EUR/USD: forecast for September 21-27
By Elizabeth Belugina
EUR/USD found support at 1.1215 and energetically rebounded to the levels above 1.1400. The weakness of the US dollar as the Federal Reserve has left policy unchanged provides the euro with potential to strengthen to 1.1585 (55-week MA) and 1.1700 (August high). At the same time, the pair ran into the weekly Ichimoku Cloud.
The single currency has to overcome resistance at 1.1467 (May 15 high) so that the bulls could continue pushing it higher. Support levels are at 1.1280, 1.1215, 1.1150 and 1.1100.
Next week for the euro will start with Greek election. The latest opinion polls give no clear winner with Syriza and New Democracy having almost the same support, so there will likely be a coalition government. It is important which party gets more votes, as it will be the one to form a coalition. A coalition led by New Democracy with two smaller parties, which supported the recent bailout, will be the most positive outcome for the euro. The bad scenario will be if Syriza forms coalition government without support of the River and Pasok. In this case, the implementation of bailout will be more complicated. In the worst case, the vote distribution will be so fragmented that 4 parties will have to form coalition or if Syriza will have to turn to anti-bailout parties which want Greece to leave the euro area. All in all, we expect the risks associated with election in Greece to be rather moderate.
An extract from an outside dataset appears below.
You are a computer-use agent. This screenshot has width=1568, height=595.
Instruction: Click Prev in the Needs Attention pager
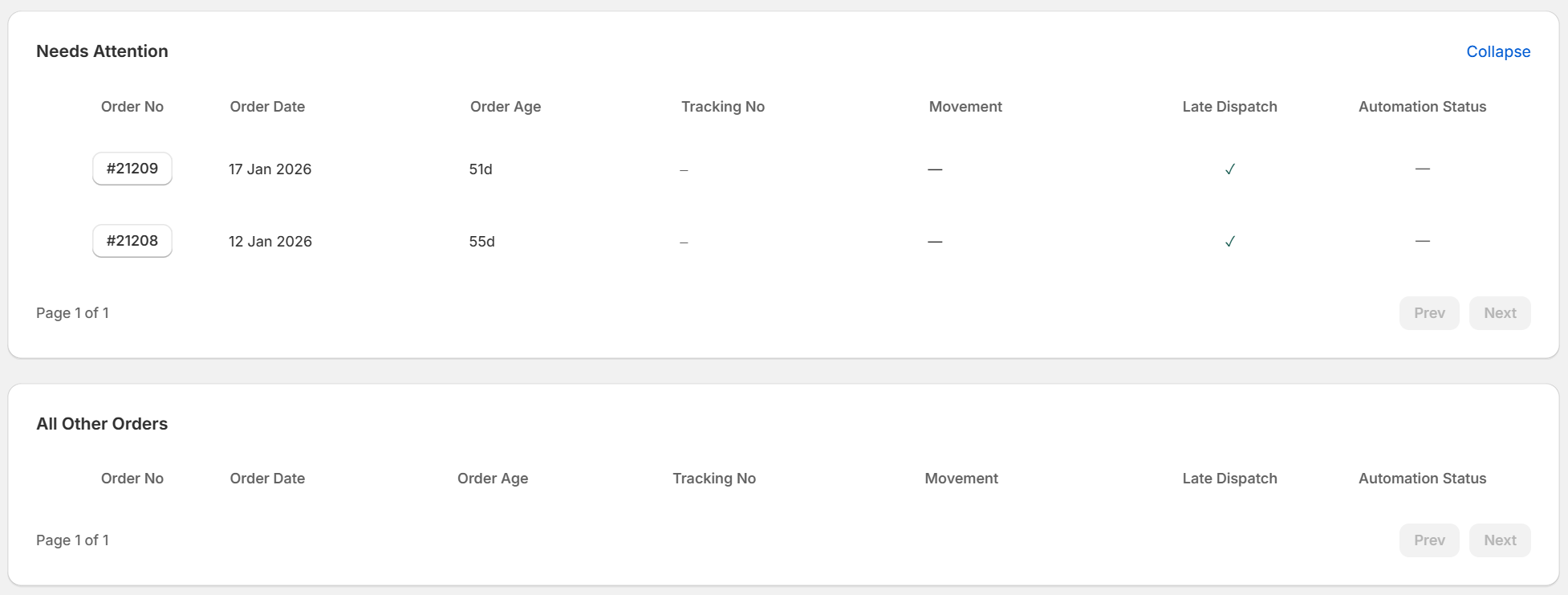pos(1429,313)
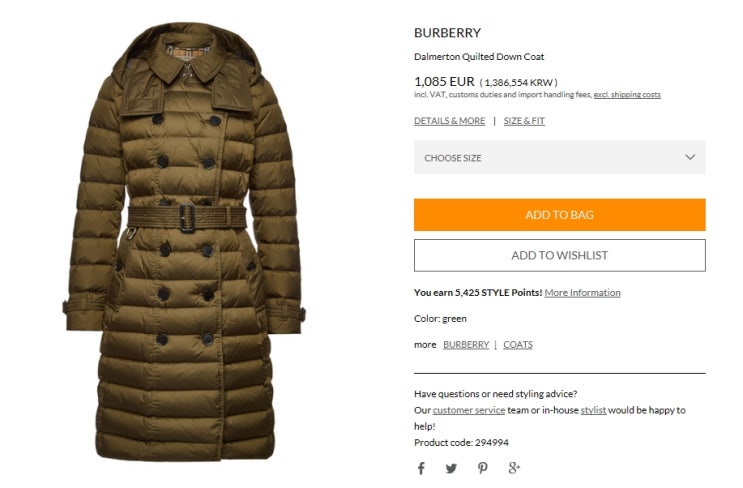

Note that the European Central Bank’s president Mario Draghi will speak on Wednesday. It’s clear that the ECB won’t welcome expensive euro, so he may try to talk the European currency down. Also on Wednesday the euro area will release flash manufacturing and services PMI indices. On Thursday the ECB will offer commercial banks cheap loans within its next targeted long-term refinancing operation (TLTRO), though according to the forecasts, bank's demand for iquidity will be low.